“The consent form was written in a slanted way,” said Jerry A. Menikoff, director of the Office for Human Research Protections (OHRP), which found that the study was “in violation of the regulatory requirements for informed consent” required by federal law.
“They went out of their way to tell you that your kid might benefit,” he said in an interview. “But they didn’t give the flip side, which is that there is a chance your kid might end up worse off. You can’t have it both ways.”
Research done more than 50 years ago showed that supplemental oxygen can cause blindness in preemies but that withholding it can increase the risk of death. The study in question was trying to discover whether a sweet spot exists between too much and too little oxygen where premature babies avoid both blindness and a higher risk of death.
It found — contrary to expectations — that babies who got supplementary oxygen in the higher end of the acceptable range had no more blindness, but greater survival, than babies that got slightly less oxygen.
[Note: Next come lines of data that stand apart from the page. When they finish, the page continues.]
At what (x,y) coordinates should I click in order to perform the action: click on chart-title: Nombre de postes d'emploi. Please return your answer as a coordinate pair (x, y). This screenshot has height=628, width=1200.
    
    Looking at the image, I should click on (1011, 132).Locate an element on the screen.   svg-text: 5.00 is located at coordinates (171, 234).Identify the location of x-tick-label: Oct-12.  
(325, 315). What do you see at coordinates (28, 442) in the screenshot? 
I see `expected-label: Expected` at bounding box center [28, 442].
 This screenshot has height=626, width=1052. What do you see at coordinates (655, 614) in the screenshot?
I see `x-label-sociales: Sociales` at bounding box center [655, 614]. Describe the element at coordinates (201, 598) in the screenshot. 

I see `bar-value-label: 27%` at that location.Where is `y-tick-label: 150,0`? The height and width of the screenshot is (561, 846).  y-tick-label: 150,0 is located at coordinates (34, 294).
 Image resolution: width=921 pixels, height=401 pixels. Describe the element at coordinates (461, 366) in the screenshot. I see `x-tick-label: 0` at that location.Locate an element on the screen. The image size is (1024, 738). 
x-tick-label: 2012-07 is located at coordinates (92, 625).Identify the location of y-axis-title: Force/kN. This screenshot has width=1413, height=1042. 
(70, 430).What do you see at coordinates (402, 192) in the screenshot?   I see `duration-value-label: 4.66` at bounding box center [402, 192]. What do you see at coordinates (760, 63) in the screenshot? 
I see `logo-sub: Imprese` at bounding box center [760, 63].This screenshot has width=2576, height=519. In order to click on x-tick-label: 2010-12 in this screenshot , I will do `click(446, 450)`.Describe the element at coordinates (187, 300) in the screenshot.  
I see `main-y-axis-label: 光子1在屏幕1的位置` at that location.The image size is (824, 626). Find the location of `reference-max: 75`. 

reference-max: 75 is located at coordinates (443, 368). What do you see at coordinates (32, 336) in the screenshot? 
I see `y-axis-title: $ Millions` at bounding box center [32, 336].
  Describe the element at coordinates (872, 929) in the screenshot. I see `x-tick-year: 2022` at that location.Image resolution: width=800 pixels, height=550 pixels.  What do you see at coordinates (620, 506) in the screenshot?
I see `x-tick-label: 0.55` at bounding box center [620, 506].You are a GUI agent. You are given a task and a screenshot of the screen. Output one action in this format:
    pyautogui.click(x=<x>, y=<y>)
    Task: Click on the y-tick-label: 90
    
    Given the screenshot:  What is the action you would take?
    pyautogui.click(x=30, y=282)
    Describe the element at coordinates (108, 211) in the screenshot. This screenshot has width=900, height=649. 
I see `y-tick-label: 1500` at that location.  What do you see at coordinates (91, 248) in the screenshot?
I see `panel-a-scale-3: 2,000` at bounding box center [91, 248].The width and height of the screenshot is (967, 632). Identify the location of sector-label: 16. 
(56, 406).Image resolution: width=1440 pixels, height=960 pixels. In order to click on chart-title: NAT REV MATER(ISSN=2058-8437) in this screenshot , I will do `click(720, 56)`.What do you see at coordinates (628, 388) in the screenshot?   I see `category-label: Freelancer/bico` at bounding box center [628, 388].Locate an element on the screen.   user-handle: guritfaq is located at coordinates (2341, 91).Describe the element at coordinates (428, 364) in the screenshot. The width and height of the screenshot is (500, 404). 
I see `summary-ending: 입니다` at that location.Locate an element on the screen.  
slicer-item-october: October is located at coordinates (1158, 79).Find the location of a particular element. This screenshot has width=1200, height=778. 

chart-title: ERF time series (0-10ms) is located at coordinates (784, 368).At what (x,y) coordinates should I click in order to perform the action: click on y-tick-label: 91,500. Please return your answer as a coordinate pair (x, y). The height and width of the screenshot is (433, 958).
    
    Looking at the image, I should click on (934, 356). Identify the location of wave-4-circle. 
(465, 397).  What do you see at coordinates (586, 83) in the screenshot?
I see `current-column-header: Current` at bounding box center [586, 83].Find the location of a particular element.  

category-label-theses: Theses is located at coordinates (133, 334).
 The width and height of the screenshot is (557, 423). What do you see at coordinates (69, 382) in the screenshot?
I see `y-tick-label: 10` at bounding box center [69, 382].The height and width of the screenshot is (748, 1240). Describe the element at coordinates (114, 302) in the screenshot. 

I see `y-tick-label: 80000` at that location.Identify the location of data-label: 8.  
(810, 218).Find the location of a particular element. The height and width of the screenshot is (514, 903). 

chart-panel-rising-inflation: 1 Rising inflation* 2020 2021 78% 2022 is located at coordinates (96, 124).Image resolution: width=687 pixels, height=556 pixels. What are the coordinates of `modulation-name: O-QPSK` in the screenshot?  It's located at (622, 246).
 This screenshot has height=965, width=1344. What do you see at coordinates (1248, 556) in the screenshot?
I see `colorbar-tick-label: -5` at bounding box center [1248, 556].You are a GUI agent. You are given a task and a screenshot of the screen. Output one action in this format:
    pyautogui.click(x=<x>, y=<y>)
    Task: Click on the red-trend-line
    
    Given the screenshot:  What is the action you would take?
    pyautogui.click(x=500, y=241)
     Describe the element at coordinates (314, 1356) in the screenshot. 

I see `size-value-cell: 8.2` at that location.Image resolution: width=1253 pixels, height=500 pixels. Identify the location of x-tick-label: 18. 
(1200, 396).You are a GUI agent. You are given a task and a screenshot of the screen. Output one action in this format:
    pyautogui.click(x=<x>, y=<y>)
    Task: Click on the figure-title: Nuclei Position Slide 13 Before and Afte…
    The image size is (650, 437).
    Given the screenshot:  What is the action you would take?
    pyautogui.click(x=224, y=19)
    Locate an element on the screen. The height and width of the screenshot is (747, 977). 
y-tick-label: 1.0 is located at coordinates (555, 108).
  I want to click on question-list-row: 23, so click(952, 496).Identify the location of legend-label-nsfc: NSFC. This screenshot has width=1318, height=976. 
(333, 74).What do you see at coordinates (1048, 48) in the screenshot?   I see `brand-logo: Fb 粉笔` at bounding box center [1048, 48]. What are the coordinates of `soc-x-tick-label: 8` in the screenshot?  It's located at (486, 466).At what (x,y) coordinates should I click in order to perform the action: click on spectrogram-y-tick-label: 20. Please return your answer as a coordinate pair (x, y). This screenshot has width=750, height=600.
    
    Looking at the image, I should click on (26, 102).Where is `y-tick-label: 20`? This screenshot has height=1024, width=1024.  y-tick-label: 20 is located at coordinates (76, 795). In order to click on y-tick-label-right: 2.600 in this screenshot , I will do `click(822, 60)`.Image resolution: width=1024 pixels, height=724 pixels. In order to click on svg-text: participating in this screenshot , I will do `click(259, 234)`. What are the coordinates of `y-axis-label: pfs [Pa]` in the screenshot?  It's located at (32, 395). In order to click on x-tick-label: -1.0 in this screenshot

As a result, practice is starting to shift.
“People are thinking twice about keeping babies in the lower part of the range,” said Yvonne E. Vaucher, a neonatologist at the University of California at San Diego, who published a paper in December describing the health of the infants at age 2.
The study, called SUPPORT, was funded by the National Institutes of Health and ran from 2005 to 2009 at 23 research hospitals. Some of the babies died and some became blind, but most avoided both of those tragic outcomes. As a group they fared no worse — and possibly better — than preemies not enrolled in the experiment.
People associated with SUPPORT defended the consent form and noted that it was approved by 23 “institutional review boards’” (IRBs), which are the committees each research hospital must have to oversee the design and ethics of medical studies involving human beings.
“I don’t have any regrets. Everybody went into this with their best intention. Nobody was trying to deceive anybody,” said Neil N. Finer, a neonatologist at the University of California at San Diego who ran the trial.
“Because all the infants were being treated within the standard of care, investigators agreed that the extent to which risks and benefits were delineated in the consent form was appropriate,” said Richard B. Marchase, vice president for research at the University of Alabama at Birmingham, which was one of the study’s sites.
OHRP, which investigates issues involving the protection of human subjects in research for the Department of Health and Human Services, sent a chastising letter to Marchase on March 7. Its contents became widely known this week when advocacy organization Public Citizen’s Health Research Group called upon Kathleen Sebelius, the HHS secretary, to publicly apologize to the parents of the infants for what it called “indefensible, highly unethical” research.